In online shopping applications, the daily insertion of new products requires an overwhelming annotation effort. Usually done by humans, it comes at a huge cost and yet generates high rates of noisy/missing labels that seriously hinder the effectiveness of CNNs in multi-label classification. We propose SELF-ML, a classification framework that exploits the relation between visual attributes and appearance together with the “low-rank” nature of the feature space. It learns a sparse reconstruction of image features as a convex combination of very few images - a basis - that are correctly annotated. Building on this representation, SELF-ML has a module that relabels noisy annotations from the derived combination of the clean data. Due to such structured reconstruction, SELF-ML gives an explanation of its label-flipping decisions. Experiments on a real-world shopping dataset show that SELF-ML significantly increases the number of correct labels even with few clean annotations.

“Explainable Noisy Label Flipping for Multi-Label Fashion Image Classification”

Abstract Paper - Workshop Computer Vision for Fashion, Art and Design, CVPR 2021

Image classification is a classical and fundamental Computer Vision problem. Among the possible settings, multi-label image classification appears among the most challenging ones as a single image can be associated with large dozens or even hundreds of concepts.

Multi-label arises more frequently than the single-label (multi-class) setting as real-world images are naturally associated with multiple labels describing, for instance, objects or attributes. Although less frequent in the literature, obtaining rich visual descriptions through multi-label classification is a more challenging supervised learning task. This is due to the diverse and complex image contents that, on the one hand, require intense annotation effort and, on the other hand, produce entangled feature representations.

When considering large-scale visual datasets this simply becomes intractable to be performed by humans and, even when attempted, it usually originates incorrect and inconsistent annotations.

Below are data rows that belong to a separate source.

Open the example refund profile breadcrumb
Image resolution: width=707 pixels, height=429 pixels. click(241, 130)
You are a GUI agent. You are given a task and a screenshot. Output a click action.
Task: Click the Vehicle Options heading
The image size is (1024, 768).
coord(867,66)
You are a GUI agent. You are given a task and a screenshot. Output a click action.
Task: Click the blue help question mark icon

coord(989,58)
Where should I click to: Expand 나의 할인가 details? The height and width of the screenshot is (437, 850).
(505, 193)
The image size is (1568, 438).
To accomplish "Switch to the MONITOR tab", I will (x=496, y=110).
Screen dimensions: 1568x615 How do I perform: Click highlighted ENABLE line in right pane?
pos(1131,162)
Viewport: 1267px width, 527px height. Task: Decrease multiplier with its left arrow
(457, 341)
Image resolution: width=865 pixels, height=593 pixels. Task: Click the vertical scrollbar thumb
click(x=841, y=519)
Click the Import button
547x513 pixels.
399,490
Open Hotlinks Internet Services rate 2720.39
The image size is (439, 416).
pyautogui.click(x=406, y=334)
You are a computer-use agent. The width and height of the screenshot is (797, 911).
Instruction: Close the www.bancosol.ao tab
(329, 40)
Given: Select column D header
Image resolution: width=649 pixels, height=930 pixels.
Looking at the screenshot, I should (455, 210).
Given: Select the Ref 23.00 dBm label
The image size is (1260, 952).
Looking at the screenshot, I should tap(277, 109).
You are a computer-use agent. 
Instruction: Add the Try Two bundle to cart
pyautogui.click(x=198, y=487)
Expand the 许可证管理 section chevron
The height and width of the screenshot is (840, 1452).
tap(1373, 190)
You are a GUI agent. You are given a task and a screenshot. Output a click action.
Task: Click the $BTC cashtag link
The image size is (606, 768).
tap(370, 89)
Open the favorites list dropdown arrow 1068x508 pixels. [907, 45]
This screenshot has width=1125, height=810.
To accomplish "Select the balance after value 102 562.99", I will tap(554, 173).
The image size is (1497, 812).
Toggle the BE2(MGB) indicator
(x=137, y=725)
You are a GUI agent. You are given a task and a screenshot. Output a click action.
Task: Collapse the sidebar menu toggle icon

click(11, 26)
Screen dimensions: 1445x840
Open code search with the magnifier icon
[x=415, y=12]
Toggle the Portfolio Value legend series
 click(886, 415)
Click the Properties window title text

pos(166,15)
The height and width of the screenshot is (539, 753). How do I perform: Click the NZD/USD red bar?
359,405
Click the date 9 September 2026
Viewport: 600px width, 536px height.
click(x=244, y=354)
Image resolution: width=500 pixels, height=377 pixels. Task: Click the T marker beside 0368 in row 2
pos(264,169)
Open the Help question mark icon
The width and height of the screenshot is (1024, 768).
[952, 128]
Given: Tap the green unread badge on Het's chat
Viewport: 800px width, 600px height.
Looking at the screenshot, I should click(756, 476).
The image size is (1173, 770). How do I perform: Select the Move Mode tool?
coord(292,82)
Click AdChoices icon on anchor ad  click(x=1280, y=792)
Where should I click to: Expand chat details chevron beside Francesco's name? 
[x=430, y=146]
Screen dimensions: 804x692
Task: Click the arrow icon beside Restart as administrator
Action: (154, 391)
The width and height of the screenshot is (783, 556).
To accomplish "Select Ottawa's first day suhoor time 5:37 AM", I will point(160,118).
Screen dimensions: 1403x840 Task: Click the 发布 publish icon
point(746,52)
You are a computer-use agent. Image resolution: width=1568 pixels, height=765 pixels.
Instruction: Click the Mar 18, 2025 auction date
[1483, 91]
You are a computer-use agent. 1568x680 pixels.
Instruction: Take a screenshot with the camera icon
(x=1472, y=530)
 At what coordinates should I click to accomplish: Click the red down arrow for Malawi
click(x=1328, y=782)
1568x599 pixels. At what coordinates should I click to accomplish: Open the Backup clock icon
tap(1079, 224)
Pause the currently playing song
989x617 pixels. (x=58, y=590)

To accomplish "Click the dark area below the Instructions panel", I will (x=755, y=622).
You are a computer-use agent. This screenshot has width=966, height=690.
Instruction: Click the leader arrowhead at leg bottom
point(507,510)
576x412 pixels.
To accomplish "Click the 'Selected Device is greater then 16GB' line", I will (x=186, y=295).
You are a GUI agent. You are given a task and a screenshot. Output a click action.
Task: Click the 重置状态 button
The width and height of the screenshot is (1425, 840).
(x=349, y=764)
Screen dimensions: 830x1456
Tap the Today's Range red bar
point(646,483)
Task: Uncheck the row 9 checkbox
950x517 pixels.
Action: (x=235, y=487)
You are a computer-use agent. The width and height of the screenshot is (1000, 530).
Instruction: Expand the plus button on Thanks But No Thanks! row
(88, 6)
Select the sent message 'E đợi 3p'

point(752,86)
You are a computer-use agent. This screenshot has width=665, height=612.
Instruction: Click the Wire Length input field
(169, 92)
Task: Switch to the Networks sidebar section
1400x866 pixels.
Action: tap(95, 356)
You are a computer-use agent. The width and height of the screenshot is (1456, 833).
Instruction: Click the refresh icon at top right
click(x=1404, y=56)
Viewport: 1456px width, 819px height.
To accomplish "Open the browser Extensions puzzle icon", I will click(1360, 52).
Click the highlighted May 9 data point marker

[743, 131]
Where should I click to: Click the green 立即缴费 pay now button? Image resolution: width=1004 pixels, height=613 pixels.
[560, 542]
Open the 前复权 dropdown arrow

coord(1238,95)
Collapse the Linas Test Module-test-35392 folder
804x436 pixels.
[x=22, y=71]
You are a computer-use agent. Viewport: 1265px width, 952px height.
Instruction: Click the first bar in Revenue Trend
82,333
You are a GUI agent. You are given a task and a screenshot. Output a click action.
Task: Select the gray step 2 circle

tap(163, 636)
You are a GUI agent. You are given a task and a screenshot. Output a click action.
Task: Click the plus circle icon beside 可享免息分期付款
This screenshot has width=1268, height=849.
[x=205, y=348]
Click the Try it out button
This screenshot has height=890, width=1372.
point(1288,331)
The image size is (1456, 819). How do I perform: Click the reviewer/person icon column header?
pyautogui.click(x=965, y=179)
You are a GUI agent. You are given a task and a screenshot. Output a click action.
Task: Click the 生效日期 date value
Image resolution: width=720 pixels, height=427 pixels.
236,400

This is why devising mechanisms to perform this task in an automatic manner becomes of paramount importance.

Multi-label datasets are specifically affected by label noise, which can be either close to random or be systematic. CNNs based classification methods are able to deal relatively well with small amounts of the first type of noise due to their high dimensionality and generalization ability, yet their performance is severely affected by the second as they “memorize” wrongly given labels, especially if they are consistently wrong. We find both types of errors in fashion datasets, predominantly for multi-label classification tasks. Despite this fact, and perhaps due to its higher complexity, there are much fewer works in the literature addressing classification with noisy labels on multi-label settings than on multi-class.



In this paper we tackle the noisy labels issue by introducing Self Explainable Noisy Label Flipping for Multi-Label (SELF-ML) for image classification, a deep learning framework that is able to correct noisy labels from very few annotated training examples. SELF-ML is based on the assumptions that visually similar images have similar visual attributes and that the feature space learned by CNNs is low-rank to learn a sparse reconstruction of image features (with noisy annotations) as a convex combination of a very limited number of images (which form a basis) that are correctly annotated. Using the previous sparse representation, a noisy label flipping module is able to correct the noisy training labels from the clean set of labels. Experiments on a fashion dataset show that SELF-ML substantially increases the number of correct labels even with very few clean annotations as supervision and outperforms popular approaches using the same clean labels. Contrary to previous label correcting methods, SELF-ML is also able to provide an explanation for all its label flipping decisions.


Our contributions are three-fold:

  1. We propose the SELF-ML framework that integrates 4 modules: feature extraction, classifier, self-explainable reconstruction, and noisy label flipping. The explainable reconstruction module learns to reconstruct image features, previously learned by the feature extractor and classifier, from a sparse “basis”. If the attributes of the images of this basis are “cleaned”, the noisy label flipping module learns to correct the noisy labels during model training, leading to remarkable classification gains. SELF-ML is also much less prone to overfitting than fine-tuning.

  2. By training SELF-ML to obtain a reconstruction of the input image features based on the set of basis images, our flipping mechanism will be interpretable and explainable.

  3. We show SELF-ML effectiveness on a multi-label fashion dataset with label imbalance and noise.